Stored data entries
*-*-*
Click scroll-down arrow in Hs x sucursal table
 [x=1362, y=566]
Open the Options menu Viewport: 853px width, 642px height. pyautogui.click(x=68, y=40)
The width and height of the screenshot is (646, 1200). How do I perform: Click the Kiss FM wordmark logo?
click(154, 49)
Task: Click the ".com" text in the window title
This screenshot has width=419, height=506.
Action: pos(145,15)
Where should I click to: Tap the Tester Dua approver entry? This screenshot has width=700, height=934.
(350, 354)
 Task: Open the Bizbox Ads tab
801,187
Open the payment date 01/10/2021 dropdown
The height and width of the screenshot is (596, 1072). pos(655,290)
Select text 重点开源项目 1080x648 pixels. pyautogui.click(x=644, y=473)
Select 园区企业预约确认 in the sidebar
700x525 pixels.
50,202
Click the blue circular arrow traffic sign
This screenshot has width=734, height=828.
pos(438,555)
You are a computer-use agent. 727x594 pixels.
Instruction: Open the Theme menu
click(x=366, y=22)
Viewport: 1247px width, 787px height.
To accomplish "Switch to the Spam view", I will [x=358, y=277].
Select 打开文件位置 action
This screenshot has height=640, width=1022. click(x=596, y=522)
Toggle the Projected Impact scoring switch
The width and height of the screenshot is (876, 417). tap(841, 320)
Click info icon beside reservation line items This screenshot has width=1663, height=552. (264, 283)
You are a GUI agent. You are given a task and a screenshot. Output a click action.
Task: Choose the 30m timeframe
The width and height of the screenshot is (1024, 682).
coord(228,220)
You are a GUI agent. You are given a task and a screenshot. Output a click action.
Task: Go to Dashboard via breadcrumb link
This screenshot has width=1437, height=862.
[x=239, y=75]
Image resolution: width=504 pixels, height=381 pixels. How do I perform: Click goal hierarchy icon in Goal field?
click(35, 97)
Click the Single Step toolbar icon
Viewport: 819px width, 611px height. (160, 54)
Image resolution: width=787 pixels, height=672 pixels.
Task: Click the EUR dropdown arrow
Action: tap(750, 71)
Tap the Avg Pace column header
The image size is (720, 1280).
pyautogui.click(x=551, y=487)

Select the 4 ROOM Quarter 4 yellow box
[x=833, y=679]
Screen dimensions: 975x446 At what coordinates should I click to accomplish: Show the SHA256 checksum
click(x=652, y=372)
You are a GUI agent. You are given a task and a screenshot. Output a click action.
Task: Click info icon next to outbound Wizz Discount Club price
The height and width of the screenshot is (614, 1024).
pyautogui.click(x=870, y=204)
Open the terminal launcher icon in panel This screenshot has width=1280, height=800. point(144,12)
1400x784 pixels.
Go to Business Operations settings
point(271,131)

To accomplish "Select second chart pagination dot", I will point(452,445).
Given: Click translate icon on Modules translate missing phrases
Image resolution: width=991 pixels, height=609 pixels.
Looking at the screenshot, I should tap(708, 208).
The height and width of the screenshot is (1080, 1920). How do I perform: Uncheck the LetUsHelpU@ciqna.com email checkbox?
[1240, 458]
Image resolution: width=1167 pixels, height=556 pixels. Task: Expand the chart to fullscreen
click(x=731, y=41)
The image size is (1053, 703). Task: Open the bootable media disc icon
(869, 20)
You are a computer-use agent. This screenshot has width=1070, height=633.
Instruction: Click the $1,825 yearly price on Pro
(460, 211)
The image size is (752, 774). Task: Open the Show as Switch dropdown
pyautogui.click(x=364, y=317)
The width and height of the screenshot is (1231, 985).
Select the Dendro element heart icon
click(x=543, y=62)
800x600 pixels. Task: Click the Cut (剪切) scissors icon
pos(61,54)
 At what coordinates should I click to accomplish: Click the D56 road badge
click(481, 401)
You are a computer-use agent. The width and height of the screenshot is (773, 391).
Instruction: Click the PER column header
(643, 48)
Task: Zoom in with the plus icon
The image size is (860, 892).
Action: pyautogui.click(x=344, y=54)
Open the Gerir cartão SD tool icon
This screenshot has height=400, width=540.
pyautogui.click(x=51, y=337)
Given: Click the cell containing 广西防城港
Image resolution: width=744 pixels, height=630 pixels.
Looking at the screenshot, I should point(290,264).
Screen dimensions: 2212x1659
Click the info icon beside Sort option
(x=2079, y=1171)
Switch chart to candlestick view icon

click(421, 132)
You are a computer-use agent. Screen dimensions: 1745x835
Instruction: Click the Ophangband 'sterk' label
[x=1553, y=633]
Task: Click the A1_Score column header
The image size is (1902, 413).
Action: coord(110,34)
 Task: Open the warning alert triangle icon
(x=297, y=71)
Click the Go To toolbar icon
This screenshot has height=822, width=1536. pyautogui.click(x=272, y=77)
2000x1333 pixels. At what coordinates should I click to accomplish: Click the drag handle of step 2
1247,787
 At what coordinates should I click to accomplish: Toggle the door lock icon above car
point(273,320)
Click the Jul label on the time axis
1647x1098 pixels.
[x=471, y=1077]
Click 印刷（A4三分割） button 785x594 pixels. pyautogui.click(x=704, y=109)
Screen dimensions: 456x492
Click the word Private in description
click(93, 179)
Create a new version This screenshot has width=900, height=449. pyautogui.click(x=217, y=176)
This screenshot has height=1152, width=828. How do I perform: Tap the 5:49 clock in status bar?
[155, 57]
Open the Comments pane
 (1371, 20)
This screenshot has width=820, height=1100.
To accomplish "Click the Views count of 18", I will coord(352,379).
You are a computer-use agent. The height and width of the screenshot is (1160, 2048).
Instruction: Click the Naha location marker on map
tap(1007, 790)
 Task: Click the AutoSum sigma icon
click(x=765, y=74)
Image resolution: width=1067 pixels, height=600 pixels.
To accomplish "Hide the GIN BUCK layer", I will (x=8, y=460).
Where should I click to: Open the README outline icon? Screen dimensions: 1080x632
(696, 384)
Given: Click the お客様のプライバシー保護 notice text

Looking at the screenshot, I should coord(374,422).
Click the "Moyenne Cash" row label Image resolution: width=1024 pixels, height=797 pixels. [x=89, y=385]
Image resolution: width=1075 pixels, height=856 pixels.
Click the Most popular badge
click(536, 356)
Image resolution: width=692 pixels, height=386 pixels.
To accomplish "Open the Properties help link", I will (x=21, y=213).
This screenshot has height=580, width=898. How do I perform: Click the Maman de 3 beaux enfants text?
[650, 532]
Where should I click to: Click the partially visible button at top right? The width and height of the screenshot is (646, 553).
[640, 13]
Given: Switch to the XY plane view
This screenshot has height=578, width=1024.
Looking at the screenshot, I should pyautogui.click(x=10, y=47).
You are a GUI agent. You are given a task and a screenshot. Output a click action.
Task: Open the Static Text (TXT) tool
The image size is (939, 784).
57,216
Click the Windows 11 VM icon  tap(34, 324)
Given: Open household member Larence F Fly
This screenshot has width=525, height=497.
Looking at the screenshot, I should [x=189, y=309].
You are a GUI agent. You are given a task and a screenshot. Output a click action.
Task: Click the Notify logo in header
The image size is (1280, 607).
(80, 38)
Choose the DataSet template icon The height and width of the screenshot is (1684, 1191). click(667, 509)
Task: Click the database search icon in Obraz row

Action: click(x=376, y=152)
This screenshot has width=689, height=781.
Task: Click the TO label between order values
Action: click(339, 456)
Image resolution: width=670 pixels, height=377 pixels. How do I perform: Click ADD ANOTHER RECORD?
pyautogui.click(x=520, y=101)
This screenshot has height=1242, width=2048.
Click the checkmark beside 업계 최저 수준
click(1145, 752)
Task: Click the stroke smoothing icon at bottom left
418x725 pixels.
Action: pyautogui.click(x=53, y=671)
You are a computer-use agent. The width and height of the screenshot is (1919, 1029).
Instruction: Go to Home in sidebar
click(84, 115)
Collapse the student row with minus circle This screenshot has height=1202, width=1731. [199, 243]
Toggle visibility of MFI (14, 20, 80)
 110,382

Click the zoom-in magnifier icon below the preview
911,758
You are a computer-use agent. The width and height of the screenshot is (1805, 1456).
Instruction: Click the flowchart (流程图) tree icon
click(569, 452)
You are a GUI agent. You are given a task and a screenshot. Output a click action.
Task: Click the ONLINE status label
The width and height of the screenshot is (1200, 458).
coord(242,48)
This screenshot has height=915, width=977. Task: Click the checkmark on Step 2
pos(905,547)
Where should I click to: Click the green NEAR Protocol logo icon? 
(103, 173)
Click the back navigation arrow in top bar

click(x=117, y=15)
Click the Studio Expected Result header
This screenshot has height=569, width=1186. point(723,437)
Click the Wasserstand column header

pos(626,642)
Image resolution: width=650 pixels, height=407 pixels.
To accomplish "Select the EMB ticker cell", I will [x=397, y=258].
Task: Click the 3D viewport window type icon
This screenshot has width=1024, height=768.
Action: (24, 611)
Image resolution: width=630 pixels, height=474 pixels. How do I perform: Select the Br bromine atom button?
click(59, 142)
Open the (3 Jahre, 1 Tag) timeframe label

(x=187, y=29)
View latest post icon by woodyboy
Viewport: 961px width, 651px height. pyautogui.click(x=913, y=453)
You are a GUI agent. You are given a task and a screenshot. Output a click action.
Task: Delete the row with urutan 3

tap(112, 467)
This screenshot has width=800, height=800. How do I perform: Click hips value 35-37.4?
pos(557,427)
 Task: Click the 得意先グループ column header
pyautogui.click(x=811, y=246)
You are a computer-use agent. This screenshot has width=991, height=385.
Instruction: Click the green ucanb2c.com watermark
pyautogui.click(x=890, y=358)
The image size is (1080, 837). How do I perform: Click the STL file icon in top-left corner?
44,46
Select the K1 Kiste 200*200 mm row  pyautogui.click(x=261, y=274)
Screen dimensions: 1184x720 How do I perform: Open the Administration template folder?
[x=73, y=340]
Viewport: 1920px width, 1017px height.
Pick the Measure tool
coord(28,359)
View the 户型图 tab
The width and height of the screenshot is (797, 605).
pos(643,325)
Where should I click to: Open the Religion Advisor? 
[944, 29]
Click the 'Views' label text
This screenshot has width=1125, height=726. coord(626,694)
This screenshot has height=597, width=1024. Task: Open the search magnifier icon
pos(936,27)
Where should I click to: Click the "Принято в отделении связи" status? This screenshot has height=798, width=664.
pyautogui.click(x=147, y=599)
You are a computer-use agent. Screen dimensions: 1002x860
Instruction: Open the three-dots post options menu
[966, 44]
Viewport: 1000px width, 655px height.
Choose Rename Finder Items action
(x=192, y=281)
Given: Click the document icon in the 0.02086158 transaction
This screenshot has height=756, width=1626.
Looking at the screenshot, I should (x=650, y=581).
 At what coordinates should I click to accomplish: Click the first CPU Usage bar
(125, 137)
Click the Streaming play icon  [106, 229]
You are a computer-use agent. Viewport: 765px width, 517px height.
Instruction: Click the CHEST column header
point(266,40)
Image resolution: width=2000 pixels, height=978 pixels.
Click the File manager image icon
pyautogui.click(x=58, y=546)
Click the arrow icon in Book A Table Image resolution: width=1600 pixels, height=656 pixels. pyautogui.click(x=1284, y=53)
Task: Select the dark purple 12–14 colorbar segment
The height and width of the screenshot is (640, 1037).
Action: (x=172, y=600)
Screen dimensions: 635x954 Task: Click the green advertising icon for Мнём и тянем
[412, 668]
*-*-*
§ What to do
Given the data above, transcribe exactly the lines from the one containing "Where should I click to: Open the README" down to the one containing "Image resolution: width=1075", and no others.

§ Expected output
Where should I click to: Open the README outline icon? Screen dimensions: 1080x632
(696, 384)
Given: Click the お客様のプライバシー保護 notice text

Looking at the screenshot, I should coord(374,422).
Click the "Moyenne Cash" row label Image resolution: width=1024 pixels, height=797 pixels. [x=89, y=385]
Image resolution: width=1075 pixels, height=856 pixels.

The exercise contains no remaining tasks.